(Records from a dataset)
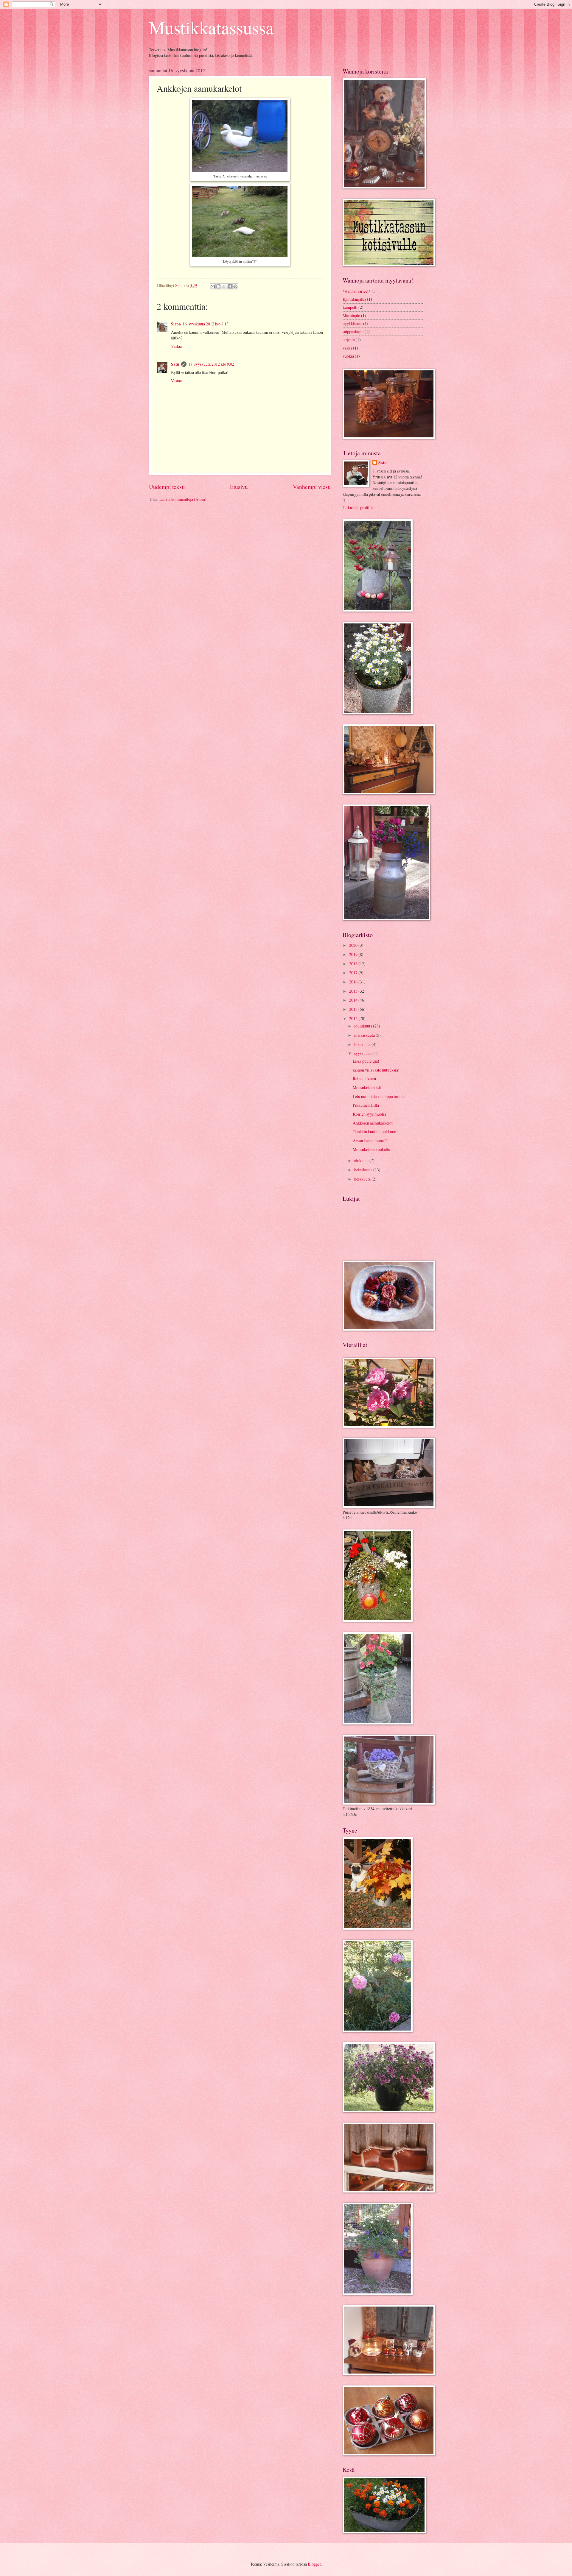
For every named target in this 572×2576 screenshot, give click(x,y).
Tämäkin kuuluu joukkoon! (375, 1131)
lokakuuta (363, 1044)
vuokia (348, 356)
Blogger (314, 2564)
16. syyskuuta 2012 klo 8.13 (206, 324)
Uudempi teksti (167, 486)
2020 (353, 945)
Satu (175, 364)
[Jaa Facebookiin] (230, 286)
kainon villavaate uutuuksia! (376, 1070)
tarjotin (349, 339)
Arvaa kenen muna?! (370, 1140)
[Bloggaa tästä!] (218, 286)
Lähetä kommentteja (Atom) (182, 499)
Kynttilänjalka (354, 299)
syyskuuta (363, 1053)
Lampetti (350, 307)
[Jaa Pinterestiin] (235, 286)
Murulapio (351, 315)
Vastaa (176, 346)
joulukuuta (363, 1026)
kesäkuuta (363, 1179)
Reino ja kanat (364, 1078)
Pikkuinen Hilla (366, 1105)
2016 (353, 982)
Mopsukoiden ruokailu (371, 1149)
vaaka (347, 348)
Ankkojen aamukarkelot (373, 1123)
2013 (353, 1009)
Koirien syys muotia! (370, 1114)
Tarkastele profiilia (358, 507)
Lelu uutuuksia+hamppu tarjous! (380, 1096)
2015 (353, 991)
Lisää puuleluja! (366, 1061)
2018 (353, 963)
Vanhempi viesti (312, 486)
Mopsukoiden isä (367, 1087)
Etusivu (239, 486)
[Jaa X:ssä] (224, 286)
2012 (353, 1018)
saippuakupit (353, 331)
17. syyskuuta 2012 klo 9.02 (211, 364)
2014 (353, 1000)
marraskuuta (365, 1035)
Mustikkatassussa (211, 27)
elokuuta (361, 1160)
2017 (353, 972)
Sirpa (176, 324)
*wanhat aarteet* (357, 291)
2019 (353, 954)
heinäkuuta (363, 1169)
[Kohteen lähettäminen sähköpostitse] (213, 286)
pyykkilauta (352, 323)
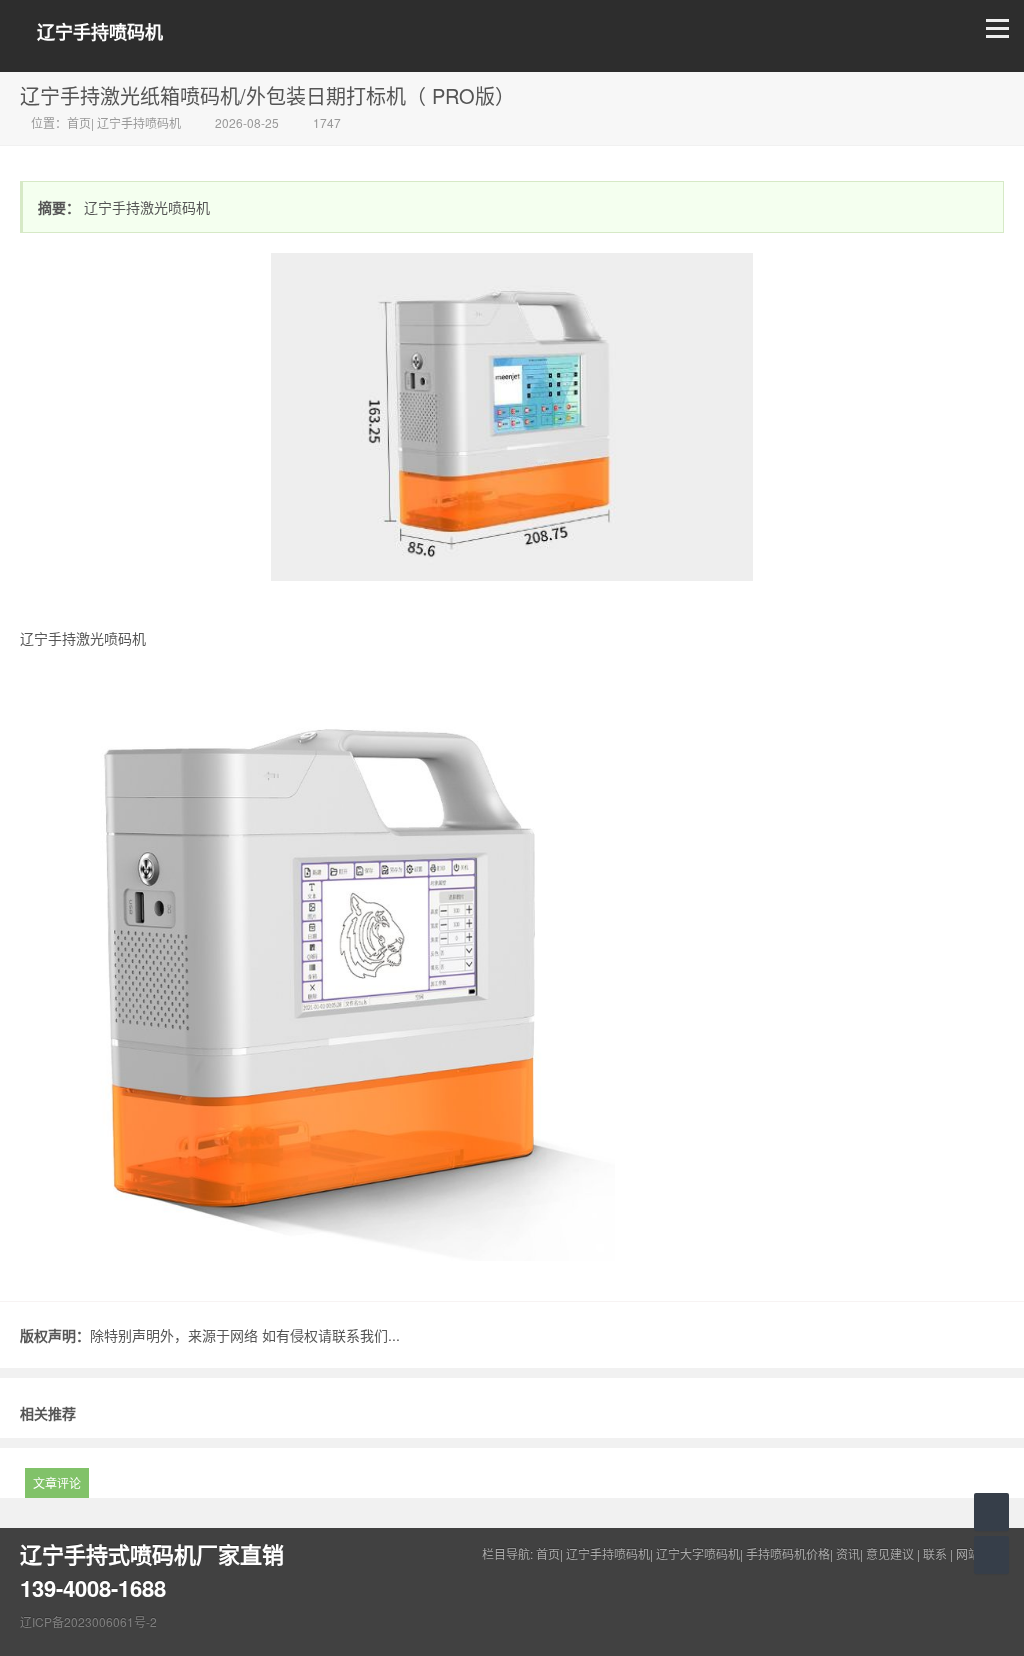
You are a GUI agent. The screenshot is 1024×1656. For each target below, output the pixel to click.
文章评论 (57, 1482)
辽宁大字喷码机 (698, 1553)
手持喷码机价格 (788, 1553)
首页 (79, 122)
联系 (935, 1553)
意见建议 (890, 1553)
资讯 (848, 1553)
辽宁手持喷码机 (100, 32)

=== YOUR INSTRUCTIONS ===
The records above are to be copied exactly, with no pictures carried over.

=== REPLY ===
For every named target in this 572×2576 screenshot, give click(x,y).
Tämäkin kuuluu joukkoon! (375, 1131)
lokakuuta (363, 1044)
vuokia (348, 356)
Blogger (314, 2564)
16. syyskuuta 2012 klo 8.13 (206, 324)
Uudempi teksti (167, 486)
2020 (353, 945)
Satu (175, 364)
[Jaa Facebookiin] (230, 286)
kainon villavaate uutuuksia! (376, 1070)
tarjotin (349, 339)
Arvaa kenen muna?! (370, 1140)
[Bloggaa tästä!] (218, 286)
Lähetä kommentteja (Atom) (182, 499)
Kynttilänjalka (354, 299)
syyskuuta (363, 1053)
Lampetti (350, 307)
[Jaa Pinterestiin] (235, 286)
Murulapio (351, 315)
Vastaa (176, 346)
joulukuuta (363, 1026)
kesäkuuta (363, 1179)
Reino ja kanat (364, 1078)
Pikkuinen Hilla (366, 1105)
2016 (353, 982)
Mopsukoiden ruokailu (371, 1149)
vaaka (347, 348)
Ankkojen aamukarkelot (373, 1123)
2013 (353, 1009)
Koirien syys muotia! (370, 1114)
Tarkastele profiilia (358, 507)
Lelu uutuuksia+hamppu tarjous! (380, 1096)
2015 (353, 991)
Lisää puuleluja! (366, 1061)
2018 (353, 963)
Vanhempi viesti (312, 486)
Mopsukoiden isä (367, 1087)
Etusivu (239, 486)
[Jaa X:ssä] (224, 286)
2012 (353, 1018)
saippuakupit (353, 331)
17. syyskuuta 2012 klo 9.02 (211, 364)
2014 (353, 1000)
marraskuuta (365, 1035)
Mustikkatassussa (211, 27)
elokuuta (361, 1160)
2017 (353, 972)
Sirpa (176, 324)
*wanhat aarteet* (357, 291)
2019 (353, 954)
heinäkuuta (363, 1169)
[Kohteen lähettäminen sähköpostitse] (213, 286)
pyykkilauta (352, 323)
You are a GUI agent. The screenshot is 1024×1656. For each target below, output the pixel to click.
文章评论 (57, 1482)
辽宁大字喷码机 (698, 1553)
手持喷码机价格 (788, 1553)
首页 (79, 122)
联系 (935, 1553)
意见建议 (890, 1553)
资讯 (848, 1553)
辽宁手持喷码机 (100, 32)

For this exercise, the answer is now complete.